++++ RECORD SET

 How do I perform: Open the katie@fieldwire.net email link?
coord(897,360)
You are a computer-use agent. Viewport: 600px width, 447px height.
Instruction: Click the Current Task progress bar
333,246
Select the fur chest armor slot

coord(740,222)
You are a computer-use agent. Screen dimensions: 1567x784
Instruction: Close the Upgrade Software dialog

++++++++

§ **STATED TASK**
Reproduce all of the data above line by line, and offset each coordinate value in the answers by adding 131 to it.

§ **EXERCISE RESULT**
 How do I perform: Open the katie@fieldwire.net email link?
coord(1028,491)
You are a computer-use agent. Viewport: 600px width, 447px height.
Instruction: Click the Current Task progress bar
464,377
Select the fur chest armor slot

coord(871,353)
You are a computer-use agent. Screen dimensions: 1567x784
Instruction: Close the Upgrade Software dialog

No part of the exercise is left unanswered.